_Task directions_
Can you arrange the lines from the line with "The image size is (868, 489). How do I perform: Select" up to and including the line with "The image size is (612, 700). [495, 81]" as a numbered list, leaving out blank lines?

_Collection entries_
# # #
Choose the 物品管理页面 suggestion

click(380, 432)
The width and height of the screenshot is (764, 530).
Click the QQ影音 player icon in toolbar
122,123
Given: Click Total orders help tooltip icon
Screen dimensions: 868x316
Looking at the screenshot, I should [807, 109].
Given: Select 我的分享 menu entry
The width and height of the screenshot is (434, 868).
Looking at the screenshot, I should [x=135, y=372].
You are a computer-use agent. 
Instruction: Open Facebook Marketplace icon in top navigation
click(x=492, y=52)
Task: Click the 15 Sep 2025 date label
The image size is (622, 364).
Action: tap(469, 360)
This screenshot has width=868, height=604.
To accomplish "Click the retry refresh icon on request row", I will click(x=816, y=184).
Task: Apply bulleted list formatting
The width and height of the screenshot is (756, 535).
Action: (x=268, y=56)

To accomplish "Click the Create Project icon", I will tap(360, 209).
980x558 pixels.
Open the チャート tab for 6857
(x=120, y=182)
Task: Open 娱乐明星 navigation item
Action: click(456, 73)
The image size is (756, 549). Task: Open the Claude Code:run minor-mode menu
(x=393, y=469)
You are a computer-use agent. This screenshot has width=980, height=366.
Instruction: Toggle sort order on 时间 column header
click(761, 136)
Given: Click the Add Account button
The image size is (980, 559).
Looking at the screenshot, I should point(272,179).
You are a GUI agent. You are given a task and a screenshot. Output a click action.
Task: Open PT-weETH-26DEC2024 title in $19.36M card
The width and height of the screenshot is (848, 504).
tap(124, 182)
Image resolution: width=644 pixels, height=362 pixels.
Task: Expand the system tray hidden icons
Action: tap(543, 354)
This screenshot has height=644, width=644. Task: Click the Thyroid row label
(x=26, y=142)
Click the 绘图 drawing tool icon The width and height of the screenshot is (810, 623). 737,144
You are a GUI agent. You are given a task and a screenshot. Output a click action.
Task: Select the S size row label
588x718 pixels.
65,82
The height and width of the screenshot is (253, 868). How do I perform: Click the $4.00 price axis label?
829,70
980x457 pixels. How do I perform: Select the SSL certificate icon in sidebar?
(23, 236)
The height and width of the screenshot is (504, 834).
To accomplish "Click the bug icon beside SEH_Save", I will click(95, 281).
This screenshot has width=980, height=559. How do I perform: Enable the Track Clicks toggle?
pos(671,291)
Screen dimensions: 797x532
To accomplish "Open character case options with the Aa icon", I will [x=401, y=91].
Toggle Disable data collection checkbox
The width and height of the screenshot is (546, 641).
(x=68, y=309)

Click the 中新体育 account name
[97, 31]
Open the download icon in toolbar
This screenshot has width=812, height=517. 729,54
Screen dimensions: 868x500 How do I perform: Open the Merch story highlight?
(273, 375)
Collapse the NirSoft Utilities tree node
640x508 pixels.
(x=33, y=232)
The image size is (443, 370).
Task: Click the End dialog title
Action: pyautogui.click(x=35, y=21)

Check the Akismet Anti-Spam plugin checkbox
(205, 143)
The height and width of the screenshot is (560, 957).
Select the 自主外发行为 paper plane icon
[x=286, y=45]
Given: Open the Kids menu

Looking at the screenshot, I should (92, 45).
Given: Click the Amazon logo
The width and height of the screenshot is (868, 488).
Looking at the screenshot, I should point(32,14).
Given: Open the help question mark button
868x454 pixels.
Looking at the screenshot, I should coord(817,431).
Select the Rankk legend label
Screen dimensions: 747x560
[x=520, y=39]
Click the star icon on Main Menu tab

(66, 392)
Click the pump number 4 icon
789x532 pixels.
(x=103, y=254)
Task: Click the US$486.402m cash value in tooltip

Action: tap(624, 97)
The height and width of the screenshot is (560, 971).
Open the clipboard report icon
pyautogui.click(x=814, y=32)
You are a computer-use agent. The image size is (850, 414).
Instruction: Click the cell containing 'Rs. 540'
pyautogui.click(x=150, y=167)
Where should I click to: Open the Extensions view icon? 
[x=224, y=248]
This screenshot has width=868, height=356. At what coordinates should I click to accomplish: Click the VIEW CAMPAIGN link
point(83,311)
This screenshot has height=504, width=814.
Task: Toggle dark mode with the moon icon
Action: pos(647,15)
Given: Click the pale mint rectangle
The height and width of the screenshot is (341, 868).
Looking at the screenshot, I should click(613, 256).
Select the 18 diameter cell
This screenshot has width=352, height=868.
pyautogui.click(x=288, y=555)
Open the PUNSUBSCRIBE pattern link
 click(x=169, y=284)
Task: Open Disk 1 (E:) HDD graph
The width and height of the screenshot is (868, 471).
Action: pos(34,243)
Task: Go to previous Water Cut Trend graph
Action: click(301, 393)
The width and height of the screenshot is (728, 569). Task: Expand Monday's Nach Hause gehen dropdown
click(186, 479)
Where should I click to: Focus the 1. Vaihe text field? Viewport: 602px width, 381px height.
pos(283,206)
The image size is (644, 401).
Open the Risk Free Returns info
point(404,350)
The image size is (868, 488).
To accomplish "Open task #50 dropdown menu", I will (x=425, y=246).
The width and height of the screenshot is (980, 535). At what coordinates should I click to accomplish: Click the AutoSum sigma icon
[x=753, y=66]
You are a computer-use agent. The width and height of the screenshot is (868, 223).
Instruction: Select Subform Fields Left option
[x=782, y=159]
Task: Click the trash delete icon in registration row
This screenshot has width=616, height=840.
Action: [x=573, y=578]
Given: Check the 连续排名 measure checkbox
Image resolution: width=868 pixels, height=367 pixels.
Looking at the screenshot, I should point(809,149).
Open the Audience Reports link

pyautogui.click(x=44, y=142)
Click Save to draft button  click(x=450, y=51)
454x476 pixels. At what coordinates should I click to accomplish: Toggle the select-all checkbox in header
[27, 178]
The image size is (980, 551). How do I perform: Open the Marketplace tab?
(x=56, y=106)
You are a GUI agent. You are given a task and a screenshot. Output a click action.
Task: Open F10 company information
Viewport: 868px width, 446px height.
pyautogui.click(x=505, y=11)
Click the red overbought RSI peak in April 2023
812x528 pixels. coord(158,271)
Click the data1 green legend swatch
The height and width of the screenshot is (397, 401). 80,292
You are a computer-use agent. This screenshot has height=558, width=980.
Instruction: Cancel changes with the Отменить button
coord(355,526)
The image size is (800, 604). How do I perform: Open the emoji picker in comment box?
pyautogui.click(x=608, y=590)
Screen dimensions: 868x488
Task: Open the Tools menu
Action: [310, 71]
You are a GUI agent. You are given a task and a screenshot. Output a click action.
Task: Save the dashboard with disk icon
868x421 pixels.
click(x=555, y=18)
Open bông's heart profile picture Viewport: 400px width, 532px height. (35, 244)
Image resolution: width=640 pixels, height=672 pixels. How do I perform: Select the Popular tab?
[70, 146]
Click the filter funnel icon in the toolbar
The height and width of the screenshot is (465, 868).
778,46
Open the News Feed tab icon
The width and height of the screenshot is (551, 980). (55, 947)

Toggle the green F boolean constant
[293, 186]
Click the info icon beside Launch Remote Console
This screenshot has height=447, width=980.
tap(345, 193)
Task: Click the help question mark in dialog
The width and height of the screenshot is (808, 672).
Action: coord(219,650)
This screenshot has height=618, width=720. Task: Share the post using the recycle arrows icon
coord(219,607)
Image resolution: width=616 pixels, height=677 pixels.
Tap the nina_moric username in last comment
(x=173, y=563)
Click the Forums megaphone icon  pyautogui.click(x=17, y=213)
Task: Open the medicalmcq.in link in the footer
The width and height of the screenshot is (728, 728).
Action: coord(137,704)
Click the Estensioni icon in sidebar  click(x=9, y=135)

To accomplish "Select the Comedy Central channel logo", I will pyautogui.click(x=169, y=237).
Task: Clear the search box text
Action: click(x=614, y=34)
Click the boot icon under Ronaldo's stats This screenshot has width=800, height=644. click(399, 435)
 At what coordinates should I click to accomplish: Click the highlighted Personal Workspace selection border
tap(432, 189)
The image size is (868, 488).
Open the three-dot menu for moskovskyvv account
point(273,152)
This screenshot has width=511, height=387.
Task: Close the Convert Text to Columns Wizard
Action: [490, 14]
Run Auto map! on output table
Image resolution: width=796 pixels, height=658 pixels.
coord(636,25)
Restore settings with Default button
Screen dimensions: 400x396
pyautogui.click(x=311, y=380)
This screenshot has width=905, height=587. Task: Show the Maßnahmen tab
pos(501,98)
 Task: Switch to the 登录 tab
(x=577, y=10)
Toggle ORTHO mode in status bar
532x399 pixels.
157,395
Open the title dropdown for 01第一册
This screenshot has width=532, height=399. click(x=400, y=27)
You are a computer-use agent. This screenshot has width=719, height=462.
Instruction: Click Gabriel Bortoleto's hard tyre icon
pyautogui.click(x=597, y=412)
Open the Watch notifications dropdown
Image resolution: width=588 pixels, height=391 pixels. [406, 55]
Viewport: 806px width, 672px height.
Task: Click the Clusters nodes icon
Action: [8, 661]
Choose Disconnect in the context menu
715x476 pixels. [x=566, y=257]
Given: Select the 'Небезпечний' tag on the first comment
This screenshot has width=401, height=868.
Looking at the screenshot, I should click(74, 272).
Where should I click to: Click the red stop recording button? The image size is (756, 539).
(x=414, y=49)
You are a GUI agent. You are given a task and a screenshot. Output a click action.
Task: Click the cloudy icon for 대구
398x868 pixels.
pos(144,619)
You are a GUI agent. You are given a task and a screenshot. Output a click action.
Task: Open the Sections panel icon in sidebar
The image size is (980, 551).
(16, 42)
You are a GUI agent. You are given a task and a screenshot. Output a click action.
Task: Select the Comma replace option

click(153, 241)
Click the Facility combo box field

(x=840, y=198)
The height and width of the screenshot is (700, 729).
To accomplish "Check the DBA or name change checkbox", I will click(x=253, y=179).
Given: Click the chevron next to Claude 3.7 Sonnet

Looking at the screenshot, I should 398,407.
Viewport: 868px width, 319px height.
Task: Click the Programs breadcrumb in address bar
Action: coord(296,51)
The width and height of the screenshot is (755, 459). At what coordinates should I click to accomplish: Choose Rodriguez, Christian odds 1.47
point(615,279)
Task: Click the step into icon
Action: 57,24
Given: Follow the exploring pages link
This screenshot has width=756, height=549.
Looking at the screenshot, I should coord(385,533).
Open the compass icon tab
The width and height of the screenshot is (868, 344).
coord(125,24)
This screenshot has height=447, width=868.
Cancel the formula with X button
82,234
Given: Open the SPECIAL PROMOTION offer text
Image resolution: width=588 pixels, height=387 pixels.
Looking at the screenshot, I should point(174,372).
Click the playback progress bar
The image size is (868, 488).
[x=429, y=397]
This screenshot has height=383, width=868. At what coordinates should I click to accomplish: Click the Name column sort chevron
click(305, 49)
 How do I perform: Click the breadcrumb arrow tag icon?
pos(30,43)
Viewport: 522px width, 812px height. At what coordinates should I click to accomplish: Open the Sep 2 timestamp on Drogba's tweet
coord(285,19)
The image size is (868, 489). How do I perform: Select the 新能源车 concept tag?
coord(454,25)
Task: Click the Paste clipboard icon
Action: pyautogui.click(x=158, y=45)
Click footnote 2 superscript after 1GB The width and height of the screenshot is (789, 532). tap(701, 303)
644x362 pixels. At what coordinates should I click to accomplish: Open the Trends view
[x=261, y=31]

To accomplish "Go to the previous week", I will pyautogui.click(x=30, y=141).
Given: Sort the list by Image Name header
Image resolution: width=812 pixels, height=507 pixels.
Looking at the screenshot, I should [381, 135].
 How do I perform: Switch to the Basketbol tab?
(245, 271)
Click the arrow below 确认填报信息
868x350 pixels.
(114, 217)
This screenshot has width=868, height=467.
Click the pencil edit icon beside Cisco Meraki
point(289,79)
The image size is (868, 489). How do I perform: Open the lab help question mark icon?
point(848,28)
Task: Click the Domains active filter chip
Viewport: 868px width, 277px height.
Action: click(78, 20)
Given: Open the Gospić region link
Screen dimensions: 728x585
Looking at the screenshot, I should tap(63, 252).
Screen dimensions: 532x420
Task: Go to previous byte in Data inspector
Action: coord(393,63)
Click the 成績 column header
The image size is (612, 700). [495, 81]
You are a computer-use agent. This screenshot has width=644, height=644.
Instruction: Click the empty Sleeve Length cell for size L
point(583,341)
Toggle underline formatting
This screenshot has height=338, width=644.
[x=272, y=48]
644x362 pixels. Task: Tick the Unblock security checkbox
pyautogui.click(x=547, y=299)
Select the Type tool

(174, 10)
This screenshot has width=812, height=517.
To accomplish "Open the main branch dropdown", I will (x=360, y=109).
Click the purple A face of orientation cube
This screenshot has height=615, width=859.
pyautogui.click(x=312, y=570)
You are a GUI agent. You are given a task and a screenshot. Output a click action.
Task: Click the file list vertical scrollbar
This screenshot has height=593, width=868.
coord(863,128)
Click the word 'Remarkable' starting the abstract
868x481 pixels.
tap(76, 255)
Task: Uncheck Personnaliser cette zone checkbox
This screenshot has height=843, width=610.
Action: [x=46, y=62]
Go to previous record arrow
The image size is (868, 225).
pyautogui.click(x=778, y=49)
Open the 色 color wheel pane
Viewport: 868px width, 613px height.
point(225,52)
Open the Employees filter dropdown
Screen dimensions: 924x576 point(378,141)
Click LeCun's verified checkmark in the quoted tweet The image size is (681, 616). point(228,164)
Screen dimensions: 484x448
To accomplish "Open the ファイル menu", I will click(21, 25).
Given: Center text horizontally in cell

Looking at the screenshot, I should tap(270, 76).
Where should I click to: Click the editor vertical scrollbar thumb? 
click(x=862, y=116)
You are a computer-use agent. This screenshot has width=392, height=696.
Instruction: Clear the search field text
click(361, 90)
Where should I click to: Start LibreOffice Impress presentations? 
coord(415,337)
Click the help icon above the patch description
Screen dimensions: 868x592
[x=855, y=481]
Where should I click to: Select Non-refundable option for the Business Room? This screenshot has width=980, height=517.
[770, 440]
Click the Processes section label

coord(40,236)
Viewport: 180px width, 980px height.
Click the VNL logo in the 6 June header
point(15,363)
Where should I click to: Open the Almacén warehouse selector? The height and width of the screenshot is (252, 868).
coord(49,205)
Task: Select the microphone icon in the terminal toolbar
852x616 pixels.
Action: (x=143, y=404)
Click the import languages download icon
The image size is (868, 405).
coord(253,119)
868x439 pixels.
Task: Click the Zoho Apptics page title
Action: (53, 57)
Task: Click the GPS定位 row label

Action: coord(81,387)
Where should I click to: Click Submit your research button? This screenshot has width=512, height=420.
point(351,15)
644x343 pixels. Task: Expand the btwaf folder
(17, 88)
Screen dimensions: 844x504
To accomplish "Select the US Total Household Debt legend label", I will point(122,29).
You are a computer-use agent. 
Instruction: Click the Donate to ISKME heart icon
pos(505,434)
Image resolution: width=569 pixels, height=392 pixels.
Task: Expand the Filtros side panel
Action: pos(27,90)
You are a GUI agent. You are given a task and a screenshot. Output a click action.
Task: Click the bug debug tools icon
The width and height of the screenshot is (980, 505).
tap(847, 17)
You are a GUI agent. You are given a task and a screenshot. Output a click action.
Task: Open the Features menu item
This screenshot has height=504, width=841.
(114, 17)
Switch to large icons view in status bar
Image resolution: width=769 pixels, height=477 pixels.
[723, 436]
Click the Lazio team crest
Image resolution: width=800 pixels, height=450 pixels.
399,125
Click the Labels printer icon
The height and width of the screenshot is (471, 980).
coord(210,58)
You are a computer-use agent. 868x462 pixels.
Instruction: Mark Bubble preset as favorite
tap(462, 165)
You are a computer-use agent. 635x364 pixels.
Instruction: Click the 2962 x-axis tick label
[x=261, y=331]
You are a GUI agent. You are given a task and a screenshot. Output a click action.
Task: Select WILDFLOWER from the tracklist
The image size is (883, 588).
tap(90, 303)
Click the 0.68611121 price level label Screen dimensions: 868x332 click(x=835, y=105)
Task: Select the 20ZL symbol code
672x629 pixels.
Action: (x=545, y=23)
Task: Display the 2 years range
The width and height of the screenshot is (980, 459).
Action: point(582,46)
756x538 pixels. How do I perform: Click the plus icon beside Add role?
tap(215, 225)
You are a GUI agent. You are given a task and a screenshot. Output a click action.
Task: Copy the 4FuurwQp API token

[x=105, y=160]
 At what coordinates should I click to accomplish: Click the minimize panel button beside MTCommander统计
# # #
_Written solution_
1. The image size is (868, 489). How do I perform: Select the 新能源车 concept tag?
2. coord(454,25)
3. Task: Click the Paste clipboard icon
4. Action: pyautogui.click(x=158, y=45)
5. Click footnote 2 superscript after 1GB The width and height of the screenshot is (789, 532). tap(701, 303)
6. 644x362 pixels. At what coordinates should I click to accomplish: Open the Trends view
7. [x=261, y=31]
8. To accomplish "Go to the previous week", I will pyautogui.click(x=30, y=141).
9. Given: Sort the list by Image Name header
10. Image resolution: width=812 pixels, height=507 pixels.
11. Looking at the screenshot, I should [381, 135].
12.  How do I perform: Switch to the Basketbol tab?
13. (245, 271)
14. Click the arrow below 确认填报信息
15. 868x350 pixels.
16. (114, 217)
17. This screenshot has width=868, height=467.
18. Click the pencil edit icon beside Cisco Meraki
19. point(289,79)
20. The image size is (868, 489). How do I perform: Open the lab help question mark icon?
21. point(848,28)
22. Task: Click the Domains active filter chip
23. Viewport: 868px width, 277px height.
24. Action: click(78, 20)
25. Given: Open the Gospić region link
26. Screen dimensions: 728x585
27. Looking at the screenshot, I should tap(63, 252).
28. Screen dimensions: 532x420
29. Task: Go to previous byte in Data inspector
30. Action: coord(393,63)
31. Click the 成績 column header
32. The image size is (612, 700). [495, 81]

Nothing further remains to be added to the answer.